Which raised an obvious question. If not there, then where? There had to be winter equipment stored somewhere. A lot of it. Winter was a serious issue in South Dakota. Mackenzie said maybe so serious they used a whole separate depot for it. She knew the West.

But where was the depot? Who could they ask? It was a weird question. Do you know where the state stores its snowplows? No one would know. Most folk would take it for some kind of a weird political stunt, to make a point, or to expose their ignorance, like asking if they knew their congressperson’s name. The only people who would know the answer were people who were currently somewhere else. Wherever the state stored its snowplows.

Reacher said, “He prepaid his gas at 11:23. Right here, very close to where we’re sitting now. Let’s say it took him two minutes to walk back from the kiosk and get set. Let’s say he started pumping at 11:25. How long does forty bucks last?”

Mackenzie said, “Out here you could fill a big tank.”

“So it took a few minutes.
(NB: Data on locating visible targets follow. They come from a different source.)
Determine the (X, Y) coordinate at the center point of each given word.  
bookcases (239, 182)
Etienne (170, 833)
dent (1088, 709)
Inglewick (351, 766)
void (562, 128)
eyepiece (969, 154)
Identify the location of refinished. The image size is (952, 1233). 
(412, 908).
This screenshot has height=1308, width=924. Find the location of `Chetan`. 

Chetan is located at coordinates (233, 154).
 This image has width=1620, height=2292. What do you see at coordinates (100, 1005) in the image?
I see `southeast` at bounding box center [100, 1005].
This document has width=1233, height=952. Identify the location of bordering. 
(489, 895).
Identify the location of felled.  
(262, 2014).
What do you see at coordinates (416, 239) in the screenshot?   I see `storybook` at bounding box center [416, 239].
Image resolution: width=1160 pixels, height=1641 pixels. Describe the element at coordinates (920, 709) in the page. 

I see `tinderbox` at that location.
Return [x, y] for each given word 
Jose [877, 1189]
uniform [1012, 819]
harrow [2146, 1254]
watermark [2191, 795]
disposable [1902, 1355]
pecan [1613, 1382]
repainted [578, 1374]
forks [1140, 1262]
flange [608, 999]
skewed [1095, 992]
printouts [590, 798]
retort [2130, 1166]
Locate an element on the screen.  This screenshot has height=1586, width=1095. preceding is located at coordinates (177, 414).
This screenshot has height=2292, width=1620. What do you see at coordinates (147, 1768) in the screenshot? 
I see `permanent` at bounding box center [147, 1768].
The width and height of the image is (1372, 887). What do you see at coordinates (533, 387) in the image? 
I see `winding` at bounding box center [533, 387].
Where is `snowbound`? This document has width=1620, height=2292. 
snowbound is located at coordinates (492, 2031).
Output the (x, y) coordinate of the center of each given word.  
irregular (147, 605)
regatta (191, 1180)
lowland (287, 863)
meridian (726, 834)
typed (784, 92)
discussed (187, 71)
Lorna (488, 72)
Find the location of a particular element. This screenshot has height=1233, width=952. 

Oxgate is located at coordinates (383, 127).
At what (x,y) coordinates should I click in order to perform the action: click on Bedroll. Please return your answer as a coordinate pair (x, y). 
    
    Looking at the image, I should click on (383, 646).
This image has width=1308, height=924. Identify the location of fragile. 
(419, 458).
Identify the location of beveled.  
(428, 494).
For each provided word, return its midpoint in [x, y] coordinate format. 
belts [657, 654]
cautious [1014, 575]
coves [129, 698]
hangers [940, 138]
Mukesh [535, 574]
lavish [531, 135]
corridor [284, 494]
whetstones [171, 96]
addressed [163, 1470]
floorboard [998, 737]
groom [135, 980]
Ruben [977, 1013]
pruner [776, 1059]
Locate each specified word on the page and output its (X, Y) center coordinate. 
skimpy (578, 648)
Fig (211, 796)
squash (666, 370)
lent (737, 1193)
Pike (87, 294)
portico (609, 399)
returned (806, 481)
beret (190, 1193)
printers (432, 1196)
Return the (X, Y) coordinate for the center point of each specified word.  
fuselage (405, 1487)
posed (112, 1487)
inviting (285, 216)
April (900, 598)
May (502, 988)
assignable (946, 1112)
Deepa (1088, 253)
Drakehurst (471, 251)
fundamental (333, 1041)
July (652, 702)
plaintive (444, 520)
It could have been well after 11:30 before he was back on the road. But he was the new boy there. He didn’t want to screw up. He needed a big margin of error. He must have been going somewhere real close by. Three-minute maximum, literally. He would want to make sure he got there on time. Or early. He would want to be comfortable.”

“What’s three minutes from here?”

“Maybe the separate depot. For the snowplows. A central facility. Access from both sides. On the same land as this, before eastbound and westbound narrow down again. Right next door to here, maybe. It’s a wedge of wasted space otherwise. There could be an inconspicuous little off-ramp, with a sign, saying highway department only. Plenty of trees all around. No one notices a thing like that.”

“Then it could be in either direction. We might have already passed it. There must be wedges of space both sides. We don’t know which way to go now.”

“We didn’t already pass it,” Sanderson said. “There were no inconspicuous little ramps. I notice a thing like that. It means for the moment we’re trapped on this road. But neither can the enemy reinforce an ambush up ahead. So on balance I’m happy. The tail gunner can relax for a second. If you’re right about a separate facility, then it must be east of here. And if Reacher is right about how anxious Stackley was, it must be close by. Close enough to get back on the highway and then get off again immediately. If he’s wrong about how nervous Stackley was, it could be further away. But it’s within fifteen or twenty miles maximum, because even if the guy was cool as ice, he had to get where he was going by midnight latest. And he couldn’t drive a hundred miles an hour to do it. Those guys can’t get away with things like that. They must never stand out. So I would recon to the east. If we don’t find anything, we still have time to come back and think again.”

Bramall looked over his shoulder at Mackenzie.

His employer.

“Want to try it?” he said.

“Yes,” Mackenzie said.

Bramall circled the parking lot, under sodium lights high on poles, looking for the way back to the travel lanes. In the corner of his eye Reacher thought he saw a pale blue car, circling the other way. A domestic product. A Chevrolet, possibly. Nothing fancy. A plain specification.

He looked again.

It was gone.

Bramall found the exit and followed the arrow marked Sioux Falls, which was east. He watched the road ahead, like a good driver should. Sanderson and her sister and Reacher all watched the left shoulder. They watched the narrowing space between the eastbound and the westbound lanes.

It turned out Stackley had been anxious, but not quite as anxious as Reacher thought he should be. It was more than three minutes out. Closer to four and a half. They saw an inconspicuous off-ramp. They saw a small bland sign that said Authorized Personnel Only.

“Don’t take it,” Reacher said. “Not yet. We need to make a better plan.”